Michael Cashman introduces bill to legalise same-sex marriage in British Overseas Territories

A bill has been introduced in the House of Lords to legalise same-sex marriages in British Overseas Territories where they’re currently banned.

Gay rights pioneer Lord Michael Cashman put the private members’ bill (a bill introduced by MPs and Lords who are not government ministers) forward on Wednesday (6 July).

The proposed bill extends to six Overseas Territories; Bermuda, Cayman Islands, Anguilla, British Virgin Islands, Montserrat, and the Turks & Caicos Islands. It will seek to introduce equal civil marriage for same-sex and different-sex couples.

“Currently, same-sex couples can marry in the UK but are prohibited from marrying in six British Overseas Territories.
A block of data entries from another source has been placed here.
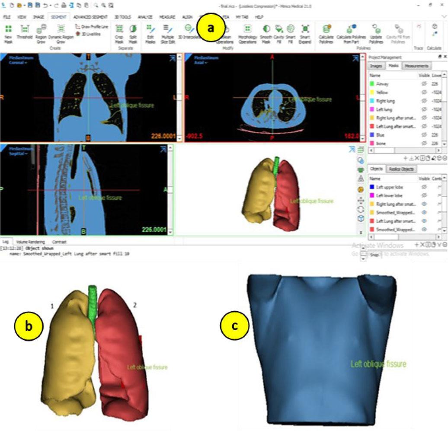Open Morphology Operations
The height and width of the screenshot is (431, 448).
point(247,31)
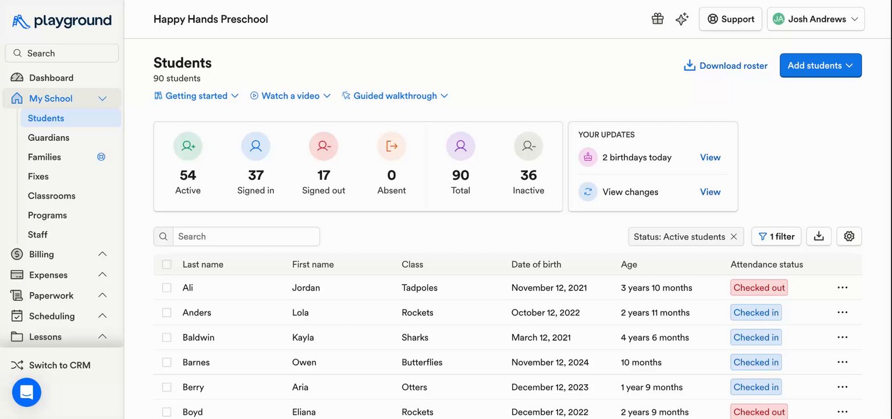Click the Download roster link

pyautogui.click(x=726, y=66)

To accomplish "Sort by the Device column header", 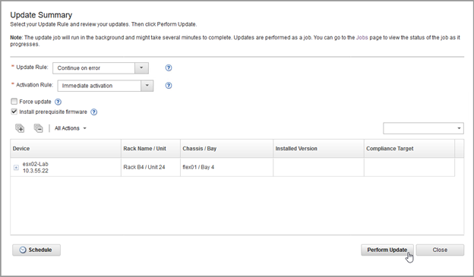I will point(65,148).

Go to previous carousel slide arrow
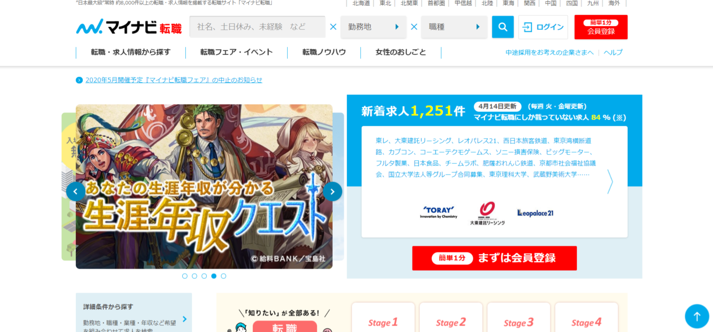(x=76, y=191)
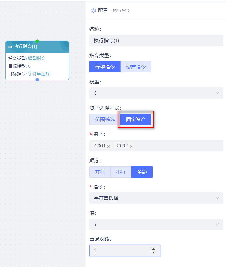This screenshot has height=267, width=227.
Task: Set order to 串行
Action: (x=121, y=172)
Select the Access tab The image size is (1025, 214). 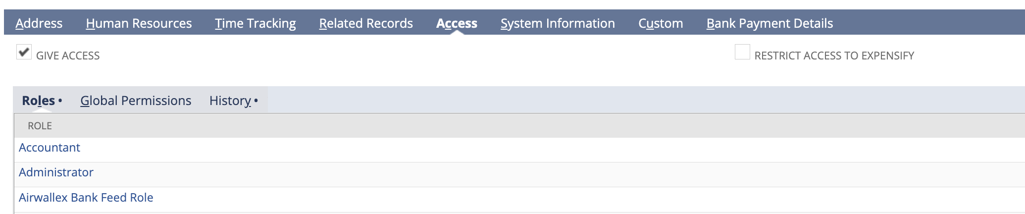click(456, 23)
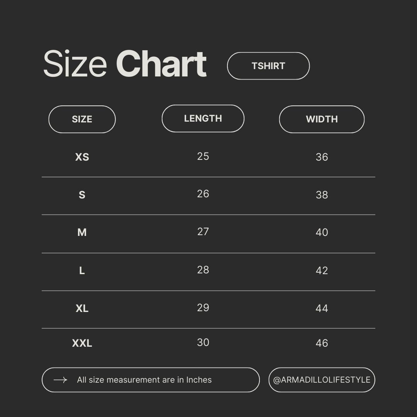Select the LENGTH column header

point(203,119)
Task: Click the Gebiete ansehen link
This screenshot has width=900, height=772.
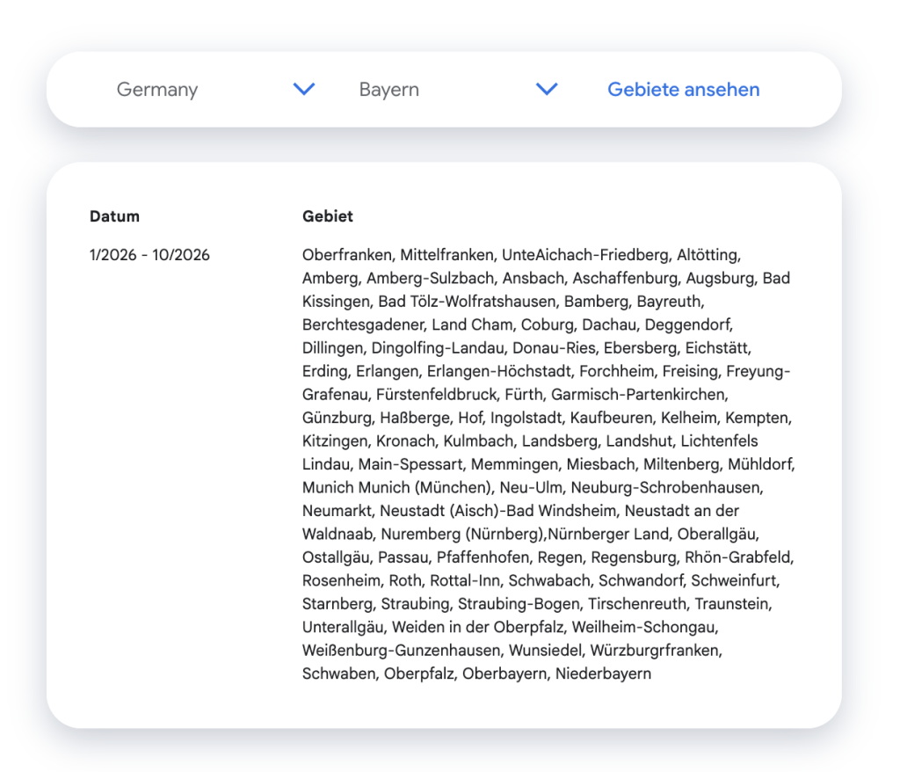Action: (x=683, y=90)
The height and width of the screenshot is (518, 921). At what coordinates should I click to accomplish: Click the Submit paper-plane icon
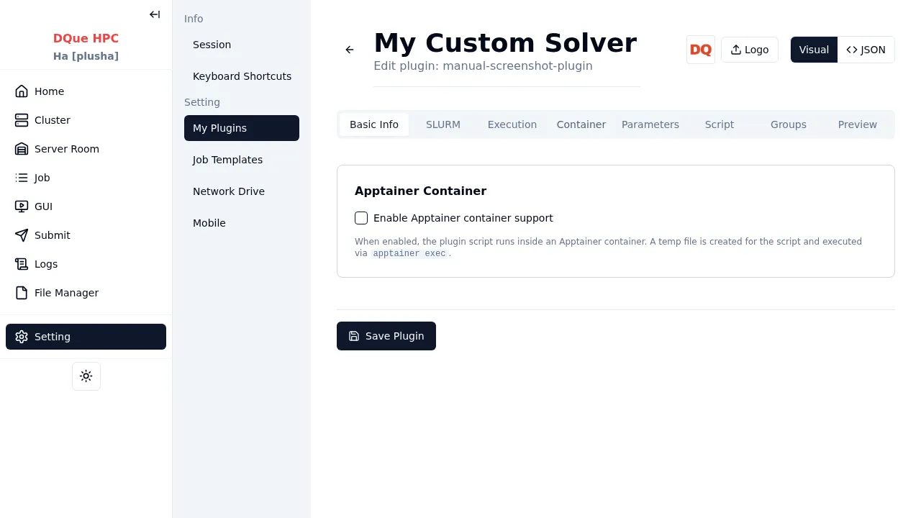coord(22,235)
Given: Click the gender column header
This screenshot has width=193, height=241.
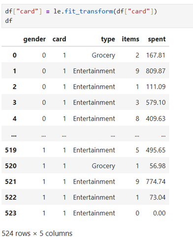Looking at the screenshot, I should (x=34, y=39).
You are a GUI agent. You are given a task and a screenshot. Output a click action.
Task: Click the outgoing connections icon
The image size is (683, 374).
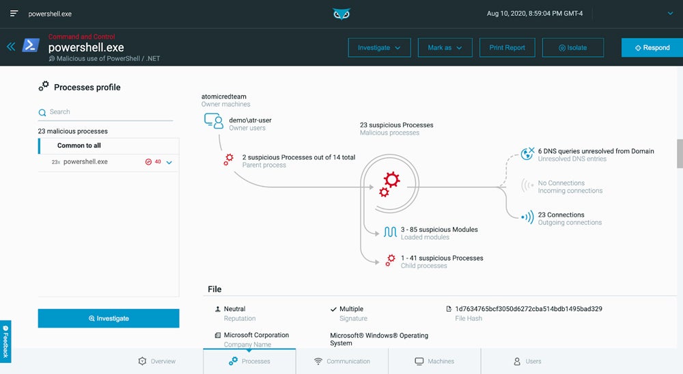[527, 217]
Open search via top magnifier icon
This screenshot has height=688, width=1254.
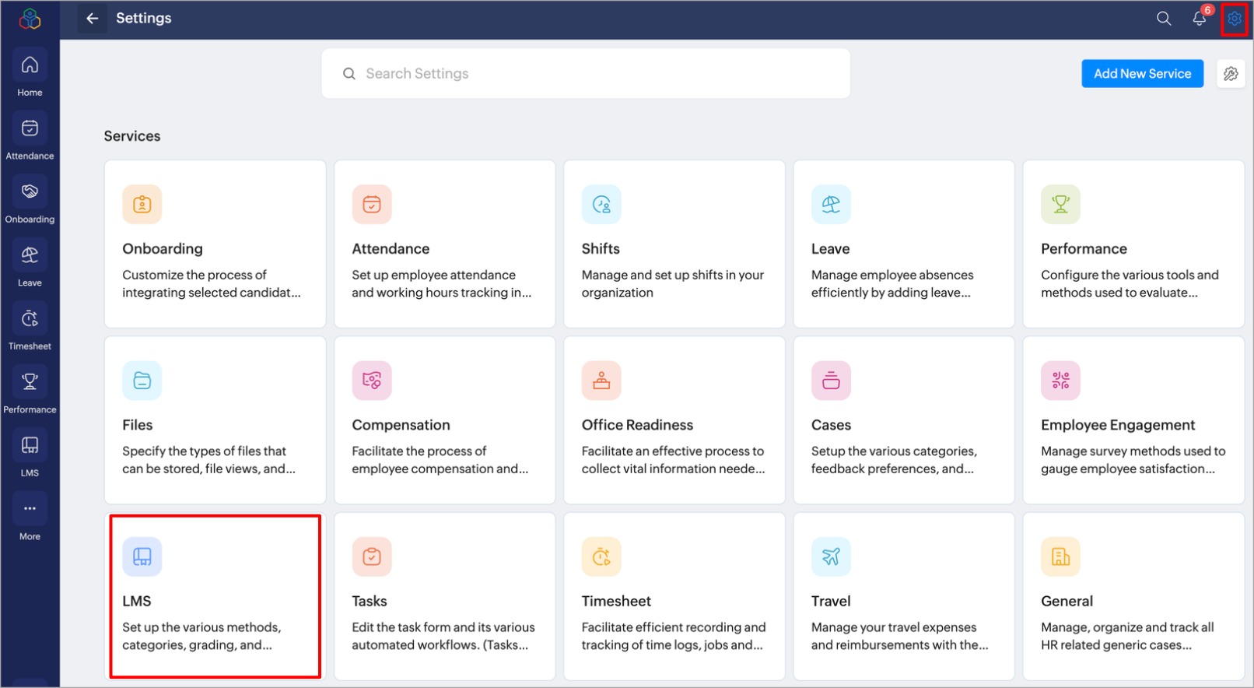tap(1164, 19)
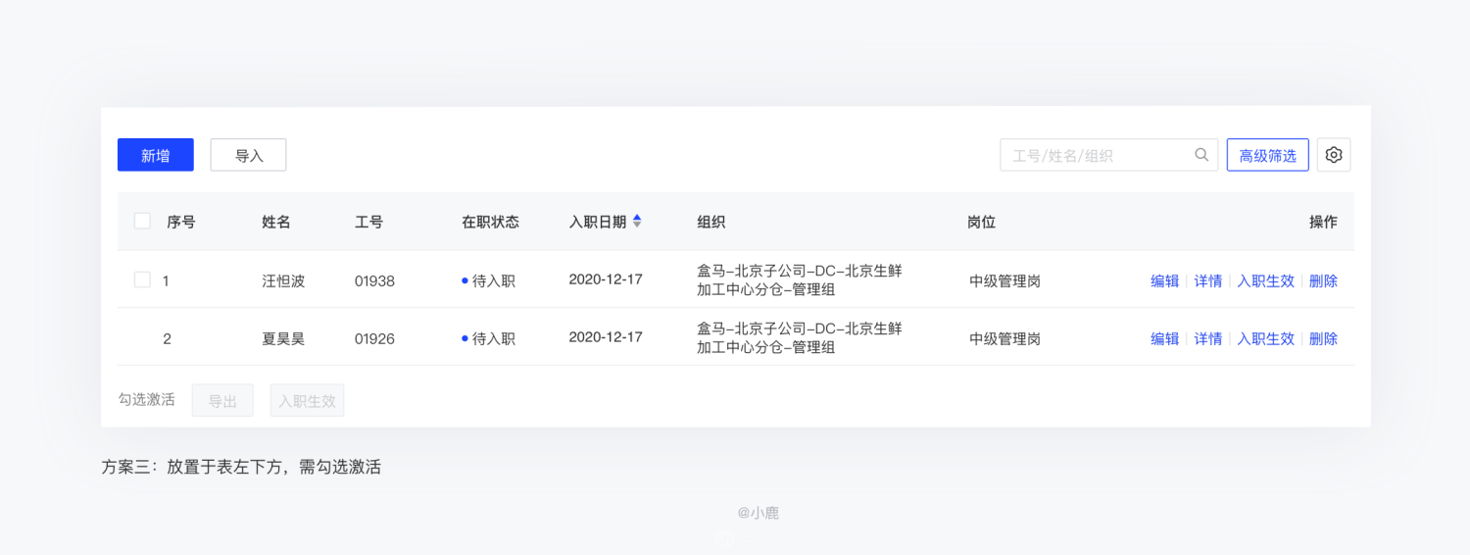Focus the 工号/姓名/组织 search field
1470x555 pixels.
tap(1108, 155)
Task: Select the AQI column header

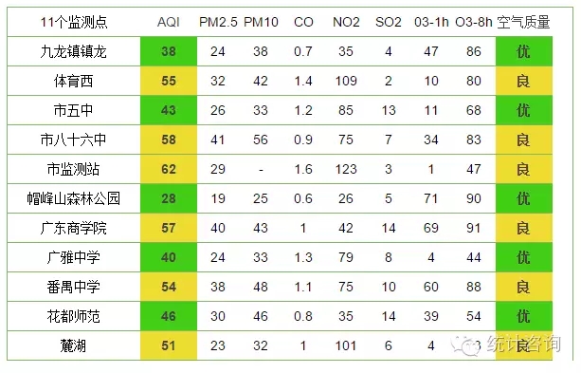Action: point(168,22)
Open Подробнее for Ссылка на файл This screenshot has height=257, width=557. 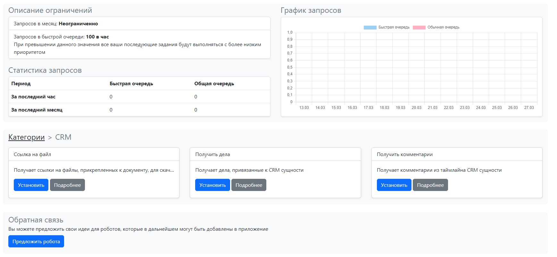(x=67, y=185)
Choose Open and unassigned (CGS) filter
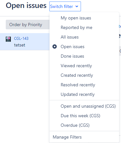The image size is (121, 143). point(84,106)
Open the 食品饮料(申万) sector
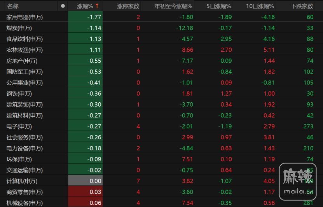The image size is (323, 207). point(24,39)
This is wrong, and the UK parliament can and should act to end this obvious inequity.

“I believe this bill has wide support among all those who favour equality over discrimination and are committed to upholding fundamental human rights,” Cashman said.

The bill will empower “the governor of each Territory to make changes to the law in the Territory to recognise the lawfulness of same sex marriage”.

The introduction of the bill comes after the UK Privy Council denied marriage equality to both the Cayman Islands and Bermuda in March 2022.

Colours Caribbean, an LGBTQ+ organisation based in the Caymann Islands, said the decision “revealed a discriminatory system of constitutional segregation”, as per BVI News.

Dr Leonardo Raznovich, a barrister supporting Lord Cashman’s bill, told BVI News: “The UK parliament through this bill aims to correct the serious injustices that the Privy Council’s decisions have manifested.”

Following the introduction of the bill, Stonewell’s Twitter account posted a celebratory message: “Great news! Our cofounder @mcashmanCBE has introduced a Bill in the House of Lords to make same-sex marriage lawful in the six British Overseas Territories where it is currently unlawful.”

The tweet was accompanied with a note from the CEO of Stonewall, Nancy Kelley, which read: “The freedom to be who we are, to love who we love, and to marry if we want to, is a fundamental human right.

“Marriage equality is something we are rightly proud of here in the UK, but we cannot say that we truly have achieved equality when LGBTQ+ citizens in the British Overseas Territories are left out in the cold. This bill is an opportunity to right that wrong, and we hope all parliamentarians will support it.”

Colours Caribbean said: “We look forward to the passing of the bill. Marriage equality has officially come to the forefront of the agenda and soon all British Overseas Territories in the Caribbean will enjoy the same rights with the same name, ending the anomaly of depriving us of the right to equality enjoyed by all British citizens in the entirety of the UK, the three Crown Dependencies and the rest of the British Overseas Territories.”

“It will put an end to the unjustified discrimination and segregation on grounds of sexual orientation that British citizens face in relation to access to equal marriage in Bermuda, the Cayman Islands, the British Virgin Islands, Anguilla, Monserrat and the Turks and Caicos,” said Raznovich.